**Task objective**
Can you retype the records word for word, from the very first line through the line that contains "I will coord(90,25).", including that line?

┄┄┄┄┄┄┄┄┄┄

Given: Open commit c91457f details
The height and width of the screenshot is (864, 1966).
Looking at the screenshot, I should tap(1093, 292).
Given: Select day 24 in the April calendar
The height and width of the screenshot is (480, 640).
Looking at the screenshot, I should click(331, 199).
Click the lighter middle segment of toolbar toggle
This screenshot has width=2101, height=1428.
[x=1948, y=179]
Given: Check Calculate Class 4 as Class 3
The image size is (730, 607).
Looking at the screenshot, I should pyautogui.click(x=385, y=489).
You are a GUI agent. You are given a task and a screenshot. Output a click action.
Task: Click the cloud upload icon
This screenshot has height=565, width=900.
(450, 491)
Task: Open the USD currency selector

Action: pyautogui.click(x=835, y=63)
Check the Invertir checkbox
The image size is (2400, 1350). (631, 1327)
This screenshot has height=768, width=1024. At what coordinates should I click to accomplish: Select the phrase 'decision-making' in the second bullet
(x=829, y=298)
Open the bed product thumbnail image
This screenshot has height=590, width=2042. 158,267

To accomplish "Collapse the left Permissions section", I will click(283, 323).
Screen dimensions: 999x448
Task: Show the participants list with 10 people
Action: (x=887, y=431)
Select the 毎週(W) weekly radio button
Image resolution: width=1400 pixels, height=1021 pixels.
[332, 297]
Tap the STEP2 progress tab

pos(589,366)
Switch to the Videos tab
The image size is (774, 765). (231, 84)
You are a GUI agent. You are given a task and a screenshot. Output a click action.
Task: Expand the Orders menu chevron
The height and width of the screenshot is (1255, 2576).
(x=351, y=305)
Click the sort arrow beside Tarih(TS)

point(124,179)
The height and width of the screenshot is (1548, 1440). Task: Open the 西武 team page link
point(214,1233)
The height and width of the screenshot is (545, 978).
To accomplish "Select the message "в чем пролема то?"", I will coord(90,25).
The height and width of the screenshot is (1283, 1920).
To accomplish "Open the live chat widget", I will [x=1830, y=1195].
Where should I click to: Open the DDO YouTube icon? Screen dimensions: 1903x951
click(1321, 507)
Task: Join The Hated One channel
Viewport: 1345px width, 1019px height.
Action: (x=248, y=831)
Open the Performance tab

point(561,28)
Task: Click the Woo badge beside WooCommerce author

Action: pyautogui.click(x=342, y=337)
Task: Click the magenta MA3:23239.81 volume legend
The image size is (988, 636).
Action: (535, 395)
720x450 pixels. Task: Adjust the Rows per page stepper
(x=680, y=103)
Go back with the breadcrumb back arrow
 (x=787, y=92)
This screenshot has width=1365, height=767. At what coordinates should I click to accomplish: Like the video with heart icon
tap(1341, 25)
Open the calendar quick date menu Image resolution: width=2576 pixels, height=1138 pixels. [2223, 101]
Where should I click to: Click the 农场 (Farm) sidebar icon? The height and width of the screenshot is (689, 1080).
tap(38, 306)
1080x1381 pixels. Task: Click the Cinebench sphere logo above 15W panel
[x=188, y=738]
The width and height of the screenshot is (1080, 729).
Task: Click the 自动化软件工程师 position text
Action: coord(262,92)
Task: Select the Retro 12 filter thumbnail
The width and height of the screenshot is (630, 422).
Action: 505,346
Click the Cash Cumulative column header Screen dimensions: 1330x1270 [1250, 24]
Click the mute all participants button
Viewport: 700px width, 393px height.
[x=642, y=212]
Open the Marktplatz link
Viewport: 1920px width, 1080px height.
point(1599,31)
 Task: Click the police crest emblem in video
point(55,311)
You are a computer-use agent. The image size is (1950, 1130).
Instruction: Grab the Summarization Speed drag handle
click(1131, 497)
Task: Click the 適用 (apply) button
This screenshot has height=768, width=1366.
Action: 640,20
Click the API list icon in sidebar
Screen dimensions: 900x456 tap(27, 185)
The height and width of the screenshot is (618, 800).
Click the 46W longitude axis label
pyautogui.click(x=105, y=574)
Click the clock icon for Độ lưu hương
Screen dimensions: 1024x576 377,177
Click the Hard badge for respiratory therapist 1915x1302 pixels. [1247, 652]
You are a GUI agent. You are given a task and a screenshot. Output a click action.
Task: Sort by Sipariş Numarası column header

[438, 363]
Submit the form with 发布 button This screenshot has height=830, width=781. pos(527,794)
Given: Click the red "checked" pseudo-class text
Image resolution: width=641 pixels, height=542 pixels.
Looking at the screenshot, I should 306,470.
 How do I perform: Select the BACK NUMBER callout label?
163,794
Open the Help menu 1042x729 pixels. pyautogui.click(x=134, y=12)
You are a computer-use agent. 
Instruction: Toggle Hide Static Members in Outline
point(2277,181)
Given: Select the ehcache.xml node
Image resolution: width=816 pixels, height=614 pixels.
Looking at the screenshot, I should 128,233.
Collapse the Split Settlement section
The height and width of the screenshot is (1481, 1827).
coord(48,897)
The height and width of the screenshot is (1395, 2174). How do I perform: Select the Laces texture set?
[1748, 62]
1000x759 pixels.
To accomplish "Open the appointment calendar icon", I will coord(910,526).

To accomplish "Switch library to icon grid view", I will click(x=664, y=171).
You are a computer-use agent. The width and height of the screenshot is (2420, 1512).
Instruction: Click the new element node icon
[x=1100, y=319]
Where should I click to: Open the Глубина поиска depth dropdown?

┄┄┄┄┄┄┄┄┄┄

**Final result**
Given: Open commit c91457f details
The height and width of the screenshot is (864, 1966).
Looking at the screenshot, I should tap(1093, 292).
Given: Select day 24 in the April calendar
The height and width of the screenshot is (480, 640).
Looking at the screenshot, I should click(331, 199).
Click the lighter middle segment of toolbar toggle
This screenshot has width=2101, height=1428.
[x=1948, y=179]
Given: Check Calculate Class 4 as Class 3
The image size is (730, 607).
Looking at the screenshot, I should pyautogui.click(x=385, y=489).
You are a GUI agent. You are given a task and a screenshot. Output a click action.
Task: Click the cloud upload icon
This screenshot has height=565, width=900.
(450, 491)
Task: Open the USD currency selector

Action: pyautogui.click(x=835, y=63)
Check the Invertir checkbox
The image size is (2400, 1350). (631, 1327)
This screenshot has height=768, width=1024. At what coordinates should I click to accomplish: Select the phrase 'decision-making' in the second bullet
(x=829, y=298)
Open the bed product thumbnail image
This screenshot has height=590, width=2042. 158,267

To accomplish "Collapse the left Permissions section", I will click(283, 323).
Screen dimensions: 999x448
Task: Show the participants list with 10 people
Action: (x=887, y=431)
Select the 毎週(W) weekly radio button
Image resolution: width=1400 pixels, height=1021 pixels.
[332, 297]
Tap the STEP2 progress tab

pos(589,366)
Switch to the Videos tab
The image size is (774, 765). (231, 84)
You are a GUI agent. You are given a task and a screenshot. Output a click action.
Task: Expand the Orders menu chevron
The height and width of the screenshot is (1255, 2576).
(x=351, y=305)
Click the sort arrow beside Tarih(TS)

point(124,179)
The height and width of the screenshot is (1548, 1440). Task: Open the 西武 team page link
point(214,1233)
The height and width of the screenshot is (545, 978).
To accomplish "Select the message "в чем пролема то?"", I will coord(90,25).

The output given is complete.